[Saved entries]
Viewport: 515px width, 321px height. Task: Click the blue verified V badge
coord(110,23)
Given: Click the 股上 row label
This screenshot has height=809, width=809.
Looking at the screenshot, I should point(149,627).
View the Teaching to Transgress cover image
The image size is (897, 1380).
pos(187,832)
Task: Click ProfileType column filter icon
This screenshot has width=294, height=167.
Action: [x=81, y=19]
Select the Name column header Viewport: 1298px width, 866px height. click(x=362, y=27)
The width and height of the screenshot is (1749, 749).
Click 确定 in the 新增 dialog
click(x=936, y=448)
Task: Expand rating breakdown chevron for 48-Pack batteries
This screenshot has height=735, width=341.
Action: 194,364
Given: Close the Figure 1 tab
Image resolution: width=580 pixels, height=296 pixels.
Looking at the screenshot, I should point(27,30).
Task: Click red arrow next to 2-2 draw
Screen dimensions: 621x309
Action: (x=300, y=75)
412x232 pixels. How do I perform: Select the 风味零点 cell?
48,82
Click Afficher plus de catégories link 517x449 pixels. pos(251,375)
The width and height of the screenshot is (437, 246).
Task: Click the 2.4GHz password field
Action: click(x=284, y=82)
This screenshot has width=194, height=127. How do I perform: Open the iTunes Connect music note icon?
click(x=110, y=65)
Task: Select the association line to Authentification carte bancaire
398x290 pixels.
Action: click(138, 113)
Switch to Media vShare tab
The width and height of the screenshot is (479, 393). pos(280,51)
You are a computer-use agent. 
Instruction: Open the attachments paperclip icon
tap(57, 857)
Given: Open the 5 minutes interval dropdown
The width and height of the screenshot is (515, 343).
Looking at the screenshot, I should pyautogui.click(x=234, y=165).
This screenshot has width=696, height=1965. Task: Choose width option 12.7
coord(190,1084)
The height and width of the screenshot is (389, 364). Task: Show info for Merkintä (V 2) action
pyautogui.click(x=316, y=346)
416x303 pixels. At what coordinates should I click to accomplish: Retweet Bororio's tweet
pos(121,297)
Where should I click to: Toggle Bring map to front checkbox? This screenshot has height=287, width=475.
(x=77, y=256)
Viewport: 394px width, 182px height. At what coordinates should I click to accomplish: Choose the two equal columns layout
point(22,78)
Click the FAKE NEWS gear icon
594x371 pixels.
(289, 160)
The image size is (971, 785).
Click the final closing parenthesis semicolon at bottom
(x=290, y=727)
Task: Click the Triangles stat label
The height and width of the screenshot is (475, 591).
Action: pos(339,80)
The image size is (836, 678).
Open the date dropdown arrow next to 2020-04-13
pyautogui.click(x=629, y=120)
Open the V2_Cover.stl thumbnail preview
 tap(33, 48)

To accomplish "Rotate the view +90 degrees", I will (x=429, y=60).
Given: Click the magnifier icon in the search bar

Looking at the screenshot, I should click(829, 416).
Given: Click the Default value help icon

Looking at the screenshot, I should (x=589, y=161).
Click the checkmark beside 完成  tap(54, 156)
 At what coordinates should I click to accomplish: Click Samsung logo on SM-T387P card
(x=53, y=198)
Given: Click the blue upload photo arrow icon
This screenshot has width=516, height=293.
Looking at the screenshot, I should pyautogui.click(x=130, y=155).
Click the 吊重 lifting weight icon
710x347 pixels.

### What needs to be done
Where the string "label" appears in a line of the entries, count that line, and state the total alone.

### Answer box
2